Можно привести еще множество аналогичных примеров поэтического использования образов и ситуаций: чайки, парящие в небе над скалами, где выстроились в ряд пленные красные, чтобы встретить в море свою смерть, — камера задерживается на тяжелых камнях, привязанных к их шеям, затем ловит легкое движение белых крыльев чаек. Одинокое почерневшее дерево нависает над массивными каменными стенами Кронштадта, над скамейкой, где матрос сжимает в объятиях женщину, а вдалеке виден мрачный прибой, движущиеся огоньки и силуэты пушек на боевых кораблях, откуда- то из тьмы доносится пение матросов, возвращающихся в свой железный дом. Вспоминается чеховское определение задачи писателя: жизнь как она есть, какой она должна быть. Каждый поэтический образ выбран по контрасту для изображения безмятежной будничности человеческого существования даже в героическую и тревожную пору войны.
«Копи Царя Соломона»
«Копи царя Соломона» станут разочарованием для всякого, кто, как и я, ставит книгу Хаггарда гораздо выше «Острова сокровищ». Большинство ее знаменитых персонажей получили здесь удручающе плохое воплощение. Получилась экранизация исторической повести, но где, скажите, великолепная золотая борода сэра Генри Куртиса (в которую он, как мы помним, при первой встрече с Аланом Квотермейном пробурчал свое загадочное «счастливец»)? Недельная щетина Лодера — негодная замена. Амбопа превратился в коренастого профессионального певца (это, кстати сказать, мистер Робсон), исполняющего сентиментальные арии, такие же псевдоафриканские, как и весь его облик, придуманный мистером Эриком Машвицем. Тягчайшим преступлением в глазах тех, кто помнит сентенцию Квотермейна: «Могу с уверенностью сказать, что женщины не оставляют своих следов в истории», становится появление блондинки — ирландки, которая каким‑то образом вдохновила всех на эту экспедицию и которая в итоге стала леди Куртис (бедная Айша). Игра Анны Ли напоминает манеру Кэрролл, если смотреть на нее с противоположного конца телескопа: огромные кривящиеся губы, шумный шепот, тяжеловесное кокетство.
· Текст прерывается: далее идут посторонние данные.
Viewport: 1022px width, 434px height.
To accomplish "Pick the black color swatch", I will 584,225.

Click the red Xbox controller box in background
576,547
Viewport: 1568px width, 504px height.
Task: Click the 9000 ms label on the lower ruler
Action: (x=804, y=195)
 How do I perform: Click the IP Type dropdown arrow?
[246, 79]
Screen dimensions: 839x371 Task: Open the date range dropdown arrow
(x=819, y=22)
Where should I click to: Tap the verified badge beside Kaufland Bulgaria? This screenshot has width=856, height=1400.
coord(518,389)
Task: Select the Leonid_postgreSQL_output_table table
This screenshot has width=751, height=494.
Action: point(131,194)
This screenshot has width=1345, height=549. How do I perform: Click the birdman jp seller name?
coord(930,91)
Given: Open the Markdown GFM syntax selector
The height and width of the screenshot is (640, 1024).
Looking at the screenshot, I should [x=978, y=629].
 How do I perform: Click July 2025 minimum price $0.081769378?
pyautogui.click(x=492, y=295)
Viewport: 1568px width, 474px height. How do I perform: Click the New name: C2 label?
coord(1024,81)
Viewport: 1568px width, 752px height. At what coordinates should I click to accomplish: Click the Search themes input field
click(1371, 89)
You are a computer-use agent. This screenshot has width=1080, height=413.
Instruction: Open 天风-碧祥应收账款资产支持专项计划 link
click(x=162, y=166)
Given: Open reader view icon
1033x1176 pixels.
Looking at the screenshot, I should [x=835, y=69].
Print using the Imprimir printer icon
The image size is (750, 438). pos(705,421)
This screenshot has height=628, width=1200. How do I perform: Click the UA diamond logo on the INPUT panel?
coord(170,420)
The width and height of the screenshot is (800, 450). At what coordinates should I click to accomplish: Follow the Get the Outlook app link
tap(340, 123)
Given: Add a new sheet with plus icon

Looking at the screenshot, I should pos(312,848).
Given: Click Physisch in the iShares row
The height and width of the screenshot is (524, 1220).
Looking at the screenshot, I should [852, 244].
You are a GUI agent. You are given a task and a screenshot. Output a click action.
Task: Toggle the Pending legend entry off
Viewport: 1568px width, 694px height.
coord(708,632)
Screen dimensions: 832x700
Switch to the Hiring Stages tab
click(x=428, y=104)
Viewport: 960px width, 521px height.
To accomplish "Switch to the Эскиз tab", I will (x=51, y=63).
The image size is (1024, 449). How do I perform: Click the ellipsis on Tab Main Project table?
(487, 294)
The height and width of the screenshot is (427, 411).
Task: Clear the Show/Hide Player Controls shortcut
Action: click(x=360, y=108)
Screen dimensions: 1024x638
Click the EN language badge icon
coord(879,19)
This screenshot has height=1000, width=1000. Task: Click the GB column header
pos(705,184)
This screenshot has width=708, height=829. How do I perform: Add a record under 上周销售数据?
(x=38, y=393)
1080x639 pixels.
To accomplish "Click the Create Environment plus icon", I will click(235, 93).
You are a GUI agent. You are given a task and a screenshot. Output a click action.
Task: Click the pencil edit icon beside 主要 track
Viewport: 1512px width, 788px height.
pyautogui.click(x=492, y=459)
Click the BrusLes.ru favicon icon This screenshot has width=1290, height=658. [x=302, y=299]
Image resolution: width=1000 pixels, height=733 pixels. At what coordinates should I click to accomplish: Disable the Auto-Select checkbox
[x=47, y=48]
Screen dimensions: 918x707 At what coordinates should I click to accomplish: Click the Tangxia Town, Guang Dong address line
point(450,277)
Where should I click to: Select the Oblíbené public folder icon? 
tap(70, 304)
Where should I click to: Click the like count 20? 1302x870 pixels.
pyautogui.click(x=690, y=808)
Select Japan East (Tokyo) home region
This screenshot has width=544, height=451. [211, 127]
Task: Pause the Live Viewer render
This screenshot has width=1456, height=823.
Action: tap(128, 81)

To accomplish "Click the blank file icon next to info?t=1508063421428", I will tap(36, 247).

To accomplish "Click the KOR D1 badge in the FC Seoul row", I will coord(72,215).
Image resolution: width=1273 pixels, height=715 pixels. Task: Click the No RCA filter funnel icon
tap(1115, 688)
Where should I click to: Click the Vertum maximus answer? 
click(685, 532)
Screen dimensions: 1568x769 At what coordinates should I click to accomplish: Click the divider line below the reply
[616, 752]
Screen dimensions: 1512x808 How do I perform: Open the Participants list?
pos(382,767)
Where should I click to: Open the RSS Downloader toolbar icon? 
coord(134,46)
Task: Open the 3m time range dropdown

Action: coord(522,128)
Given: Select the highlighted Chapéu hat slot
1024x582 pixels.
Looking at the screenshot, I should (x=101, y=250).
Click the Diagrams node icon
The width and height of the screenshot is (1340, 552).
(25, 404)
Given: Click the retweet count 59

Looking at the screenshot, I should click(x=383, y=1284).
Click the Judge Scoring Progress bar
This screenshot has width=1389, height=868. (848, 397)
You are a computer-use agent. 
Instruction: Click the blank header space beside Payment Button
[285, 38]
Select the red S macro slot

Но все‑таки это «смотрибельная» картина. Сэр Седрик Хардуик предлагает нам настоящего Квотермейна, а Роланд Янг — если говорить о его весьма правдоподобном монокле и белых бриджах — самый что ни на есть капитан Гуд, хотя я что‑то не разглядел у него вставной челюсти («У него было целых два прекрасных комплекта, которые пусть и не облегчали его существование, но заставляли меня нередко нарушать десятую заповедь». Какой же хороший писатель Хаггард!). Одноглазый африканский король Твала великолепен; постановка Роберта Стивенсона значительно превосходит средний английский уровень; созданные мистером Баркасом африканские пейзажи из картона, веревок и прочего павильонного инвентаря выглядят лучше, чем обычно. Но я с сожалением вспоминаю старые немые ленты, в которых было куда больше подлинного Хаггарда. И, насколько я помню, там была золотая борода.
«Сын Монголии»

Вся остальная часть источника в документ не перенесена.